Learn from Adam Clayton Powell, Martin Luther King Jr., Malcolm X, Samuel DeWitt Proctor, Ida B. Wells Barnett, Etta Jo Baker, Fannie Lou Hamer, James Baldwin, Barbara Jordan, James H. Cone, Wyatt Tee Walker, Vincent Harding Jr., Katie Cannon and from current prophets like Jeremiah Wright Jr., Cornel West, Michael Eric Dyson, Emilie Townes, Dwight Hopkins, Willie Jennings, Reggie Williams, Shaun King, Traci Blackmon, William Barber, Kevin Cosby, Ta-Neheshi Coates and the brilliant prophets of the Movement for Black Lives. Read and hear our prophets. They speak truth your leaders conditioned you to ignore, disregard and destroy.
Trust us to understand the ethical imperative for reparations better than you do because you have long and wrongly misconstrued and misunderstood justice, sin, repentance and reparations. Trust us to know better than you do, however imperfectly, the factors that must be included in calculating what reparation involves and how it should be established.

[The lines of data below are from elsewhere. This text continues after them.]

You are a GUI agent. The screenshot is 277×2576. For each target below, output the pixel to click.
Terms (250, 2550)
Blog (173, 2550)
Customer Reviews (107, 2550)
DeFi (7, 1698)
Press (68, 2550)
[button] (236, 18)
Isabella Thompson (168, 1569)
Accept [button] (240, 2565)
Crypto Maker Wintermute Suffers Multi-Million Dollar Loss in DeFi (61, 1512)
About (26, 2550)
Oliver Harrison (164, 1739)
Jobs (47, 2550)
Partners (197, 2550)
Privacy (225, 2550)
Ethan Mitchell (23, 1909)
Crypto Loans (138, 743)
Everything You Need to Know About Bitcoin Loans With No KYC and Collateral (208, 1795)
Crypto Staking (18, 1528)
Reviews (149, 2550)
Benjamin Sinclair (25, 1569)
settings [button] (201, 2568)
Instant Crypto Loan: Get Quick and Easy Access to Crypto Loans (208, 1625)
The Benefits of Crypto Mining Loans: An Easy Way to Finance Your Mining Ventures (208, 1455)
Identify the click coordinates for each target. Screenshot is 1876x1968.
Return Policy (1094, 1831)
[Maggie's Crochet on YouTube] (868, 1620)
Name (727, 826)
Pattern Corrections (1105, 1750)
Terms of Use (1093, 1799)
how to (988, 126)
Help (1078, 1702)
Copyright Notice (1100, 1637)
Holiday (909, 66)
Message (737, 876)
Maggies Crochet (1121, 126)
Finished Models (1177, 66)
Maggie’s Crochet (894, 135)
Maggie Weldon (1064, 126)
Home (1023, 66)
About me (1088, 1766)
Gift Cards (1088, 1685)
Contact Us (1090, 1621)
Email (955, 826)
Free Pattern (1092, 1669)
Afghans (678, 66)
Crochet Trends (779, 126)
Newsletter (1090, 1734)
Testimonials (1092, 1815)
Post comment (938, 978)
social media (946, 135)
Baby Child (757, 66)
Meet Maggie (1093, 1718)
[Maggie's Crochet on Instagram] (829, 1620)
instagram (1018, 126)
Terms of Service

Trust us because, frankly, you have been conditioned to be unable and unwilling to know how much white supremacy infects and impairs your best thinking about righteousness (justice), economics and everything else concerning racial justice.
Hush. Listen. Learn. Trust the Spirit of justice to help you embrace and maintain a penitent silence. When it comes to reparations, that’s a discipline I hope more than a few people will embrace during the remaining days of Lent.